(Entries taken from a collection)
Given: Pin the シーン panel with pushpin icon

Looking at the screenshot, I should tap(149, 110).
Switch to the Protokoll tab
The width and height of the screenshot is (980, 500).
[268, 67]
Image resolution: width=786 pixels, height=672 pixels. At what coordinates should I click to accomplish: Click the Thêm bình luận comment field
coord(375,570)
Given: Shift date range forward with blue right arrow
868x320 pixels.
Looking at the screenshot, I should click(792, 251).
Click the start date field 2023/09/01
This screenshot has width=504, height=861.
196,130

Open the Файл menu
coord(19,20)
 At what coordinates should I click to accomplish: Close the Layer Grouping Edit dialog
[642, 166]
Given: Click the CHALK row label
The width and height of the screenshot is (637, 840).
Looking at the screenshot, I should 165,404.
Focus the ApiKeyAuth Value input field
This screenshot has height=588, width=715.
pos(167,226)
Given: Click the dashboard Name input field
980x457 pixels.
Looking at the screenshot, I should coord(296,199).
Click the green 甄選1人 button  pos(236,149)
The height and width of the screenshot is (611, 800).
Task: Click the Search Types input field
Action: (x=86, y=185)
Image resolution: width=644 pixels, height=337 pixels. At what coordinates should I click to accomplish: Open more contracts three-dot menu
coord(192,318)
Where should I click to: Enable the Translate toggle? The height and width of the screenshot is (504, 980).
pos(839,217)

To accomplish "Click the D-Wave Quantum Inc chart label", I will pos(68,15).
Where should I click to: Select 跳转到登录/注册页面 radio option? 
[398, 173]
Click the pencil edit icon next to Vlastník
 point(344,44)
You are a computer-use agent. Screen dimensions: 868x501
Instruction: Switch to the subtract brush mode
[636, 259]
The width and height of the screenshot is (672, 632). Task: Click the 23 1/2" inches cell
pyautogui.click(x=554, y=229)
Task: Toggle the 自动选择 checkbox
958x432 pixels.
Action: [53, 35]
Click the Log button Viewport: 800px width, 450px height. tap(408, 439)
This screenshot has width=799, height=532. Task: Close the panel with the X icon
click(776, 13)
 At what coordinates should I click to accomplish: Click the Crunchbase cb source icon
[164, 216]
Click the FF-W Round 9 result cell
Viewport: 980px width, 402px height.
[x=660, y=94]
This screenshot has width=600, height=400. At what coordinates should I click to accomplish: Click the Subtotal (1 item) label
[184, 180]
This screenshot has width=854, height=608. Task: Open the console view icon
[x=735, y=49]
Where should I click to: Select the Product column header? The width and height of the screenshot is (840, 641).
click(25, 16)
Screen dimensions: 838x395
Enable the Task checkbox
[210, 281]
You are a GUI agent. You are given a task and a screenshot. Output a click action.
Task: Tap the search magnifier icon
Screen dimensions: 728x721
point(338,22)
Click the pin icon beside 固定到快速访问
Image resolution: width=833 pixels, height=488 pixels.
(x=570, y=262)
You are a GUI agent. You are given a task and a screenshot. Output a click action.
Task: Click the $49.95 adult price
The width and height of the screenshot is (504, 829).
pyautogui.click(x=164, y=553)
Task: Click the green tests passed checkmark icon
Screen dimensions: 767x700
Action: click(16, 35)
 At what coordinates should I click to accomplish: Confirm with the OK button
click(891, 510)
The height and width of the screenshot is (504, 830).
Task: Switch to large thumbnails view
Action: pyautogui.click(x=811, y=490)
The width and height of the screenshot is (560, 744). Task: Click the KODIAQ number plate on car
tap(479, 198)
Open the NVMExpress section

Work item: The answer should consist only of the lines from the one with "Image resolution: width=833" to the final line of the records above, retyped word for word.

Result:
Image resolution: width=833 pixels, height=488 pixels.
(x=570, y=262)
You are a GUI agent. You are given a task and a screenshot. Output a click action.
Task: Click the $49.95 adult price
The width and height of the screenshot is (504, 829).
pyautogui.click(x=164, y=553)
Task: Click the green tests passed checkmark icon
Screen dimensions: 767x700
Action: click(16, 35)
 At what coordinates should I click to accomplish: Confirm with the OK button
click(891, 510)
The height and width of the screenshot is (504, 830).
Task: Switch to large thumbnails view
Action: pyautogui.click(x=811, y=490)
The width and height of the screenshot is (560, 744). Task: Click the KODIAQ number plate on car
tap(479, 198)
Open the NVMExpress section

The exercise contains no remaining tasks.